═════ DATA TO PROCESS

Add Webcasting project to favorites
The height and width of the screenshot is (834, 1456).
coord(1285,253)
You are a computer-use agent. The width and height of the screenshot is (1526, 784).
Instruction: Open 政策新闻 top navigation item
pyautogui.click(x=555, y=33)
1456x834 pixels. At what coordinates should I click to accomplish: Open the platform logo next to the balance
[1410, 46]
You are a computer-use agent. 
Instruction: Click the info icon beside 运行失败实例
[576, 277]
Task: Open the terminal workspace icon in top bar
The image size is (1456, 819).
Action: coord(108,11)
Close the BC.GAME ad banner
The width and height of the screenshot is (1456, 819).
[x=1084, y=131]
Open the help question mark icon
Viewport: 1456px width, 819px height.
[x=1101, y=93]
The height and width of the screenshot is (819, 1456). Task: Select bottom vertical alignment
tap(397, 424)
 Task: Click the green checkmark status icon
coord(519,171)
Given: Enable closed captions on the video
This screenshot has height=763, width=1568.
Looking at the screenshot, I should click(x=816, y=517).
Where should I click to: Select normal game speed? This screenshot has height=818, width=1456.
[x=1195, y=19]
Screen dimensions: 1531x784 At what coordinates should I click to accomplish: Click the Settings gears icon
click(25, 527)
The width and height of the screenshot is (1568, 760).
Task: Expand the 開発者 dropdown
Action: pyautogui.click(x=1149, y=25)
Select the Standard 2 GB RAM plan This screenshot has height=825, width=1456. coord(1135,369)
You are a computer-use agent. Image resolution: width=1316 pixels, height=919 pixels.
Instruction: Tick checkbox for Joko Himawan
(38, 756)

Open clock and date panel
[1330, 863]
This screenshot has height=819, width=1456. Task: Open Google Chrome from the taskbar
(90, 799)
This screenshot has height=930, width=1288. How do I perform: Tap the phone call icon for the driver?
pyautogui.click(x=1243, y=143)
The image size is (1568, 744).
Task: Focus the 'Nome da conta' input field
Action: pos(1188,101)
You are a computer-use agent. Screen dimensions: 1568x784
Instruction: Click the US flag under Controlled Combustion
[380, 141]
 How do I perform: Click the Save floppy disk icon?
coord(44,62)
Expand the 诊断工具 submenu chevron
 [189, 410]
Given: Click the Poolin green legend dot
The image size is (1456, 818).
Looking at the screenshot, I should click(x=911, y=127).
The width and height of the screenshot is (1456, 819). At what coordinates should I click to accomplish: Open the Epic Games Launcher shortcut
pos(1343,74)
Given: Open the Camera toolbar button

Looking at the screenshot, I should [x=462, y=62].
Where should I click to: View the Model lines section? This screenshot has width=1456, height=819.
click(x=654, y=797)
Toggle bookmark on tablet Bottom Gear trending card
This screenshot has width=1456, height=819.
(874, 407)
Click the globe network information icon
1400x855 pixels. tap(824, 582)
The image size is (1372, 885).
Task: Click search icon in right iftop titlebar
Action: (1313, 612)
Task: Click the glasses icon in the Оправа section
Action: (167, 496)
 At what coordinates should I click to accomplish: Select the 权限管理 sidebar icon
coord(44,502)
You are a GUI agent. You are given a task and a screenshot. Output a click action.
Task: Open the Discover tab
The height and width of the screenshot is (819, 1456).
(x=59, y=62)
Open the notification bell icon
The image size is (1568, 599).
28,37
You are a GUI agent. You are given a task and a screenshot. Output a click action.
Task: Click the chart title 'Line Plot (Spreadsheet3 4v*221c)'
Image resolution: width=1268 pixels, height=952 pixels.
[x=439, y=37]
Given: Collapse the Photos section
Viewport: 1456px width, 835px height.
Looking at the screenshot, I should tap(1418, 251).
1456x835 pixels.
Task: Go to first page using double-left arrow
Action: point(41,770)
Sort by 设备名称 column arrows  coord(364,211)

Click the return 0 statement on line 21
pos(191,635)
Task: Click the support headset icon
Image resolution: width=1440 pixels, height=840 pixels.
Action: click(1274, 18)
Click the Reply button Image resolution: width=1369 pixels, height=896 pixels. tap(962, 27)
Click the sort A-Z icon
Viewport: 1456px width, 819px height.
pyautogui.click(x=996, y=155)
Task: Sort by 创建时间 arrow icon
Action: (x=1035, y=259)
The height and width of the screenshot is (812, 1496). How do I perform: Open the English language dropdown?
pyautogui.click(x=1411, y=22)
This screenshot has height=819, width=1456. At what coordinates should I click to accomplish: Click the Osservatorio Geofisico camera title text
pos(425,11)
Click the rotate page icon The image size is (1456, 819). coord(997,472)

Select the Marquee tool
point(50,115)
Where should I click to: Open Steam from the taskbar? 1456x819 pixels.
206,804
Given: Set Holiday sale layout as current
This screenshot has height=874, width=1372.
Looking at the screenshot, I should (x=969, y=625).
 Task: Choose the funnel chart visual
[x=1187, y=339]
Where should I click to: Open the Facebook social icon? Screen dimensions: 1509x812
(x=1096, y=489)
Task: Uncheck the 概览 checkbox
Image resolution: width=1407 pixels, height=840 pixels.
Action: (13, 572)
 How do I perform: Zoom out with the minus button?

══════════

_EXERCISE BRIEF_
Output the listing above without altering a single character.

_WRITTEN ANSWER_
Add Webcasting project to favorites
The height and width of the screenshot is (834, 1456).
coord(1285,253)
You are a computer-use agent. The width and height of the screenshot is (1526, 784).
Instruction: Open 政策新闻 top navigation item
pyautogui.click(x=555, y=33)
1456x834 pixels. At what coordinates should I click to accomplish: Open the platform logo next to the balance
[1410, 46]
You are a computer-use agent. 
Instruction: Click the info icon beside 运行失败实例
[576, 277]
Task: Open the terminal workspace icon in top bar
The image size is (1456, 819).
Action: coord(108,11)
Close the BC.GAME ad banner
The width and height of the screenshot is (1456, 819).
[x=1084, y=131]
Open the help question mark icon
Viewport: 1456px width, 819px height.
[x=1101, y=93]
The height and width of the screenshot is (819, 1456). Task: Select bottom vertical alignment
tap(397, 424)
 Task: Click the green checkmark status icon
coord(519,171)
Given: Enable closed captions on the video
This screenshot has height=763, width=1568.
Looking at the screenshot, I should click(x=816, y=517).
Where should I click to: Select normal game speed? This screenshot has height=818, width=1456.
[x=1195, y=19]
Screen dimensions: 1531x784 At what coordinates should I click to accomplish: Click the Settings gears icon
click(25, 527)
The width and height of the screenshot is (1568, 760).
Task: Expand the 開発者 dropdown
Action: pyautogui.click(x=1149, y=25)
Select the Standard 2 GB RAM plan This screenshot has height=825, width=1456. coord(1135,369)
You are a computer-use agent. Image resolution: width=1316 pixels, height=919 pixels.
Instruction: Tick checkbox for Joko Himawan
(38, 756)

Open clock and date panel
[1330, 863]
This screenshot has height=819, width=1456. Task: Open Google Chrome from the taskbar
(90, 799)
This screenshot has height=930, width=1288. How do I perform: Tap the phone call icon for the driver?
pyautogui.click(x=1243, y=143)
The image size is (1568, 744).
Task: Focus the 'Nome da conta' input field
Action: pos(1188,101)
You are a computer-use agent. Screen dimensions: 1568x784
Instruction: Click the US flag under Controlled Combustion
[380, 141]
 How do I perform: Click the Save floppy disk icon?
coord(44,62)
Expand the 诊断工具 submenu chevron
 [189, 410]
Given: Click the Poolin green legend dot
The image size is (1456, 818).
Looking at the screenshot, I should click(x=911, y=127).
The width and height of the screenshot is (1456, 819). At what coordinates should I click to accomplish: Open the Epic Games Launcher shortcut
pos(1343,74)
Given: Open the Camera toolbar button

Looking at the screenshot, I should [x=462, y=62].
Where should I click to: View the Model lines section? This screenshot has width=1456, height=819.
click(x=654, y=797)
Toggle bookmark on tablet Bottom Gear trending card
This screenshot has width=1456, height=819.
(874, 407)
Click the globe network information icon
1400x855 pixels. tap(824, 582)
The image size is (1372, 885).
Task: Click search icon in right iftop titlebar
Action: (1313, 612)
Task: Click the glasses icon in the Оправа section
Action: (167, 496)
 At what coordinates should I click to accomplish: Select the 权限管理 sidebar icon
coord(44,502)
You are a GUI agent. You are given a task and a screenshot. Output a click action.
Task: Open the Discover tab
The height and width of the screenshot is (819, 1456).
(x=59, y=62)
Open the notification bell icon
The image size is (1568, 599).
28,37
You are a GUI agent. You are given a task and a screenshot. Output a click action.
Task: Click the chart title 'Line Plot (Spreadsheet3 4v*221c)'
Image resolution: width=1268 pixels, height=952 pixels.
[x=439, y=37]
Given: Collapse the Photos section
Viewport: 1456px width, 835px height.
Looking at the screenshot, I should tap(1418, 251).
1456x835 pixels.
Task: Go to first page using double-left arrow
Action: point(41,770)
Sort by 设备名称 column arrows  coord(364,211)

Click the return 0 statement on line 21
pos(191,635)
Task: Click the support headset icon
Image resolution: width=1440 pixels, height=840 pixels.
Action: click(1274, 18)
Click the Reply button Image resolution: width=1369 pixels, height=896 pixels. tap(962, 27)
Click the sort A-Z icon
Viewport: 1456px width, 819px height.
pyautogui.click(x=996, y=155)
Task: Sort by 创建时间 arrow icon
Action: (x=1035, y=259)
The height and width of the screenshot is (812, 1496). How do I perform: Open the English language dropdown?
pyautogui.click(x=1411, y=22)
This screenshot has height=819, width=1456. At what coordinates should I click to accomplish: Click the Osservatorio Geofisico camera title text
pos(425,11)
Click the rotate page icon The image size is (1456, 819). coord(997,472)

Select the Marquee tool
point(50,115)
Where should I click to: Open Steam from the taskbar? 1456x819 pixels.
206,804
Given: Set Holiday sale layout as current
This screenshot has height=874, width=1372.
Looking at the screenshot, I should (x=969, y=625).
 Task: Choose the funnel chart visual
[x=1187, y=339]
Where should I click to: Open the Facebook social icon? Screen dimensions: 1509x812
(x=1096, y=489)
Task: Uncheck the 概览 checkbox
Image resolution: width=1407 pixels, height=840 pixels.
Action: (13, 572)
 How do I perform: Zoom out with the minus button?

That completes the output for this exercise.